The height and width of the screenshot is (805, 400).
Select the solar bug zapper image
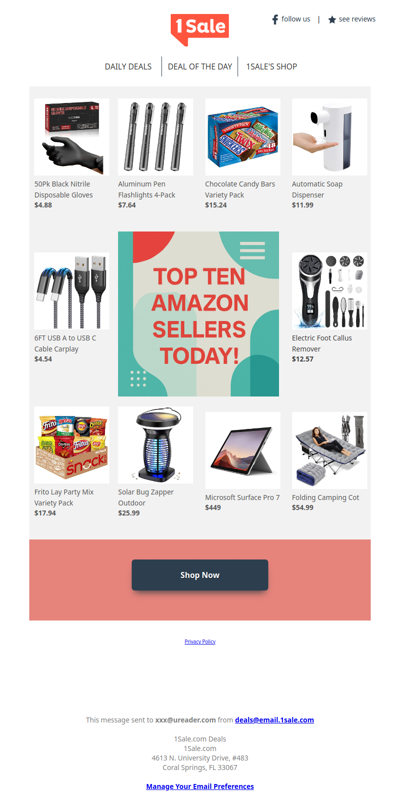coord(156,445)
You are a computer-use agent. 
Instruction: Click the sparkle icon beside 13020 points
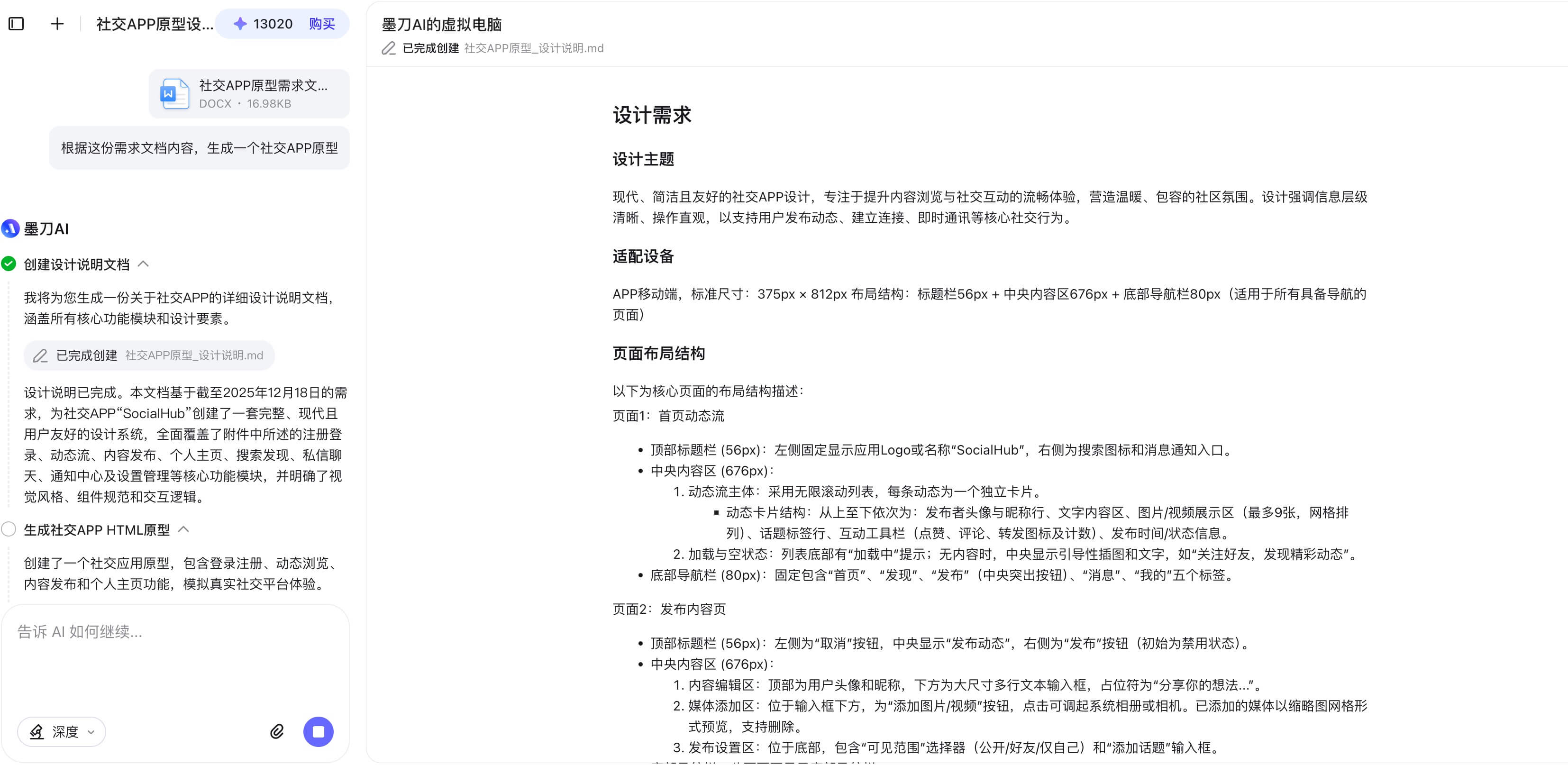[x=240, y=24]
---
#### [TASK DETAILS]
Output the lines above as a JSON list of strings, one string per line, with blank lines and the pictures left out.

#### [ANSWER TO THE PROBLEM]
[
  "The height and width of the screenshot is (805, 400).",
  "Select the solar bug zapper image",
  "coord(156,445)",
  "You are a computer-use agent. ",
  "Instruction: Click the sparkle icon beside 13020 points",
  "[x=240, y=24]"
]